Estratto scelto |
━━━━

Fotografia

Insieme erano magici

Il tour dei Beatles in Italia non fu il flop che tutti raccontano

Palazzo Fava a Bologna ospita fino al 9 ottobre Astrid Kirchherr with The Beatles, la mostra fotografica che ripercorre gli esordi dei Beatles, tra concerti e club malfamati sulla Reeperbahn di Amburgo. Astrid Kirchherr era una studentessa d’arte e assistente del fotografo Reinhard Wolf quando incontrò la band al Kaiserkeller, locale in cui si esibivano ogni sera nel 1960, e rimase folgorata dalla loro energia (oltre che da Stuart Sutcliffe, il primo bassista, ma questa è un’altra storia). Ne intuì il potenziale e si propose per essere la prima ad immortalarli in un vero e proprio servizio fotografico posato, regalandoci scatti entrati nella storia ma rimasti pressoché sconosciuti fino agli anni ’90 e influenzandone profondamente lo stile (il famoso caschetto mobtop, per esempio, fu opera sua). Fu inoltre l’unica fotografa ammessa sul set di “Hard Day’s Night”, il primo film della band.

Astrid è stata veramente l’unica che abbia influenzato la nostra immagine più di ogni altro. Ci faceva sembrare belli. (George Harrison)

Io c’ero, una frase a cui segue sempre un ricordo raccontato con il sorriso sulle labbra. Se poi si tratta di rievocare gli unici concerti italiani dei Beatles, beh, fermi tutti.

È accaduto per caso di origliare lo stralcio di una conversazione proprio al secondo piano della mostra Astrid Kirchherr with The Beatles: davanti alla foto della folla in attesa di entrare al Teatro Adriano per l’ultimo concerto a Roma del quartetto di Liverpool, quel “io c’ero” non poteva che scatenare la curiosità di sapere come effettivamente reagì il pubblico italiano a quella che nel 1965 era già la band più famosa al mondo.

━━━━

Dati di partenza |
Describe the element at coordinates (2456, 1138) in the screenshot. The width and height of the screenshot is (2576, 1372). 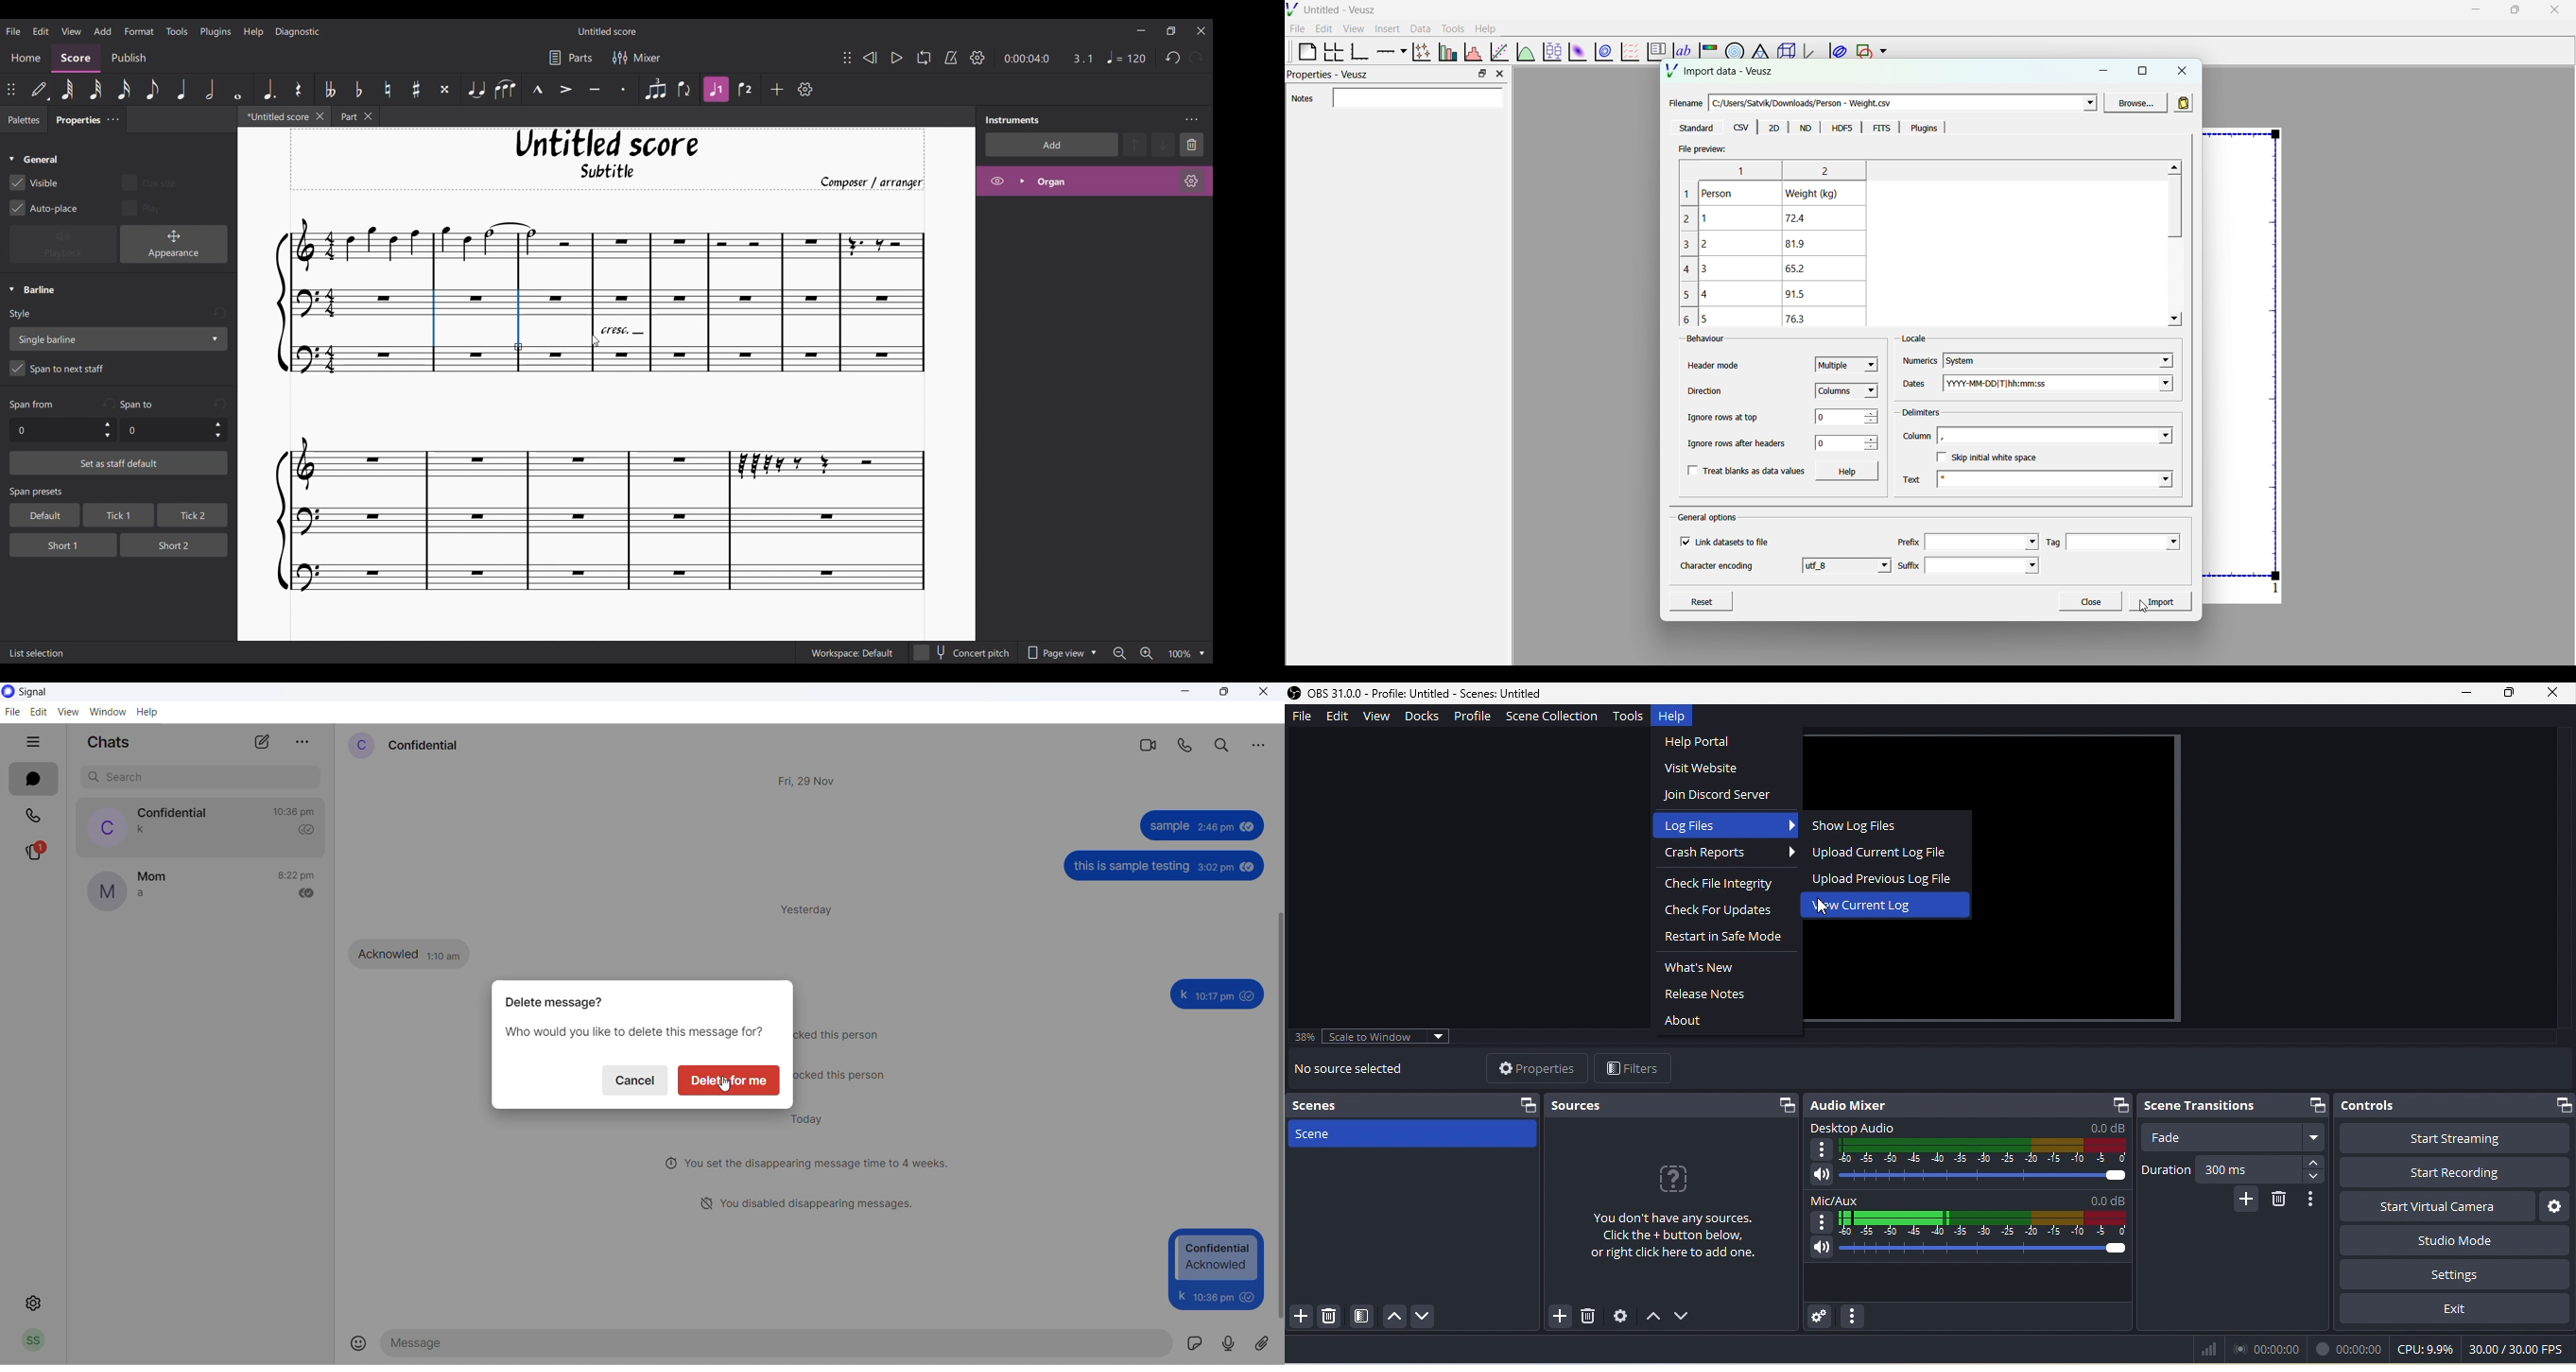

━━━━

Cosa fare | Ricopia senza modifiche, dall'articolo sulla mostra di Astrid Kirchherr, tutto il testo da "È accaduto per" fino a "famosa al mondo.".

Compito svolto |
È accaduto per caso di origliare lo stralcio di una conversazione proprio al secondo piano della mostra Astrid Kirchherr with The Beatles: davanti alla foto della folla in attesa di entrare al Teatro Adriano per l’ultimo concerto a Roma del quartetto di Liverpool, quel “io c’ero” non poteva che scatenare la curiosità di sapere come effettivamente reagì il pubblico italiano a quella che nel 1965 era già la band più famosa al mondo.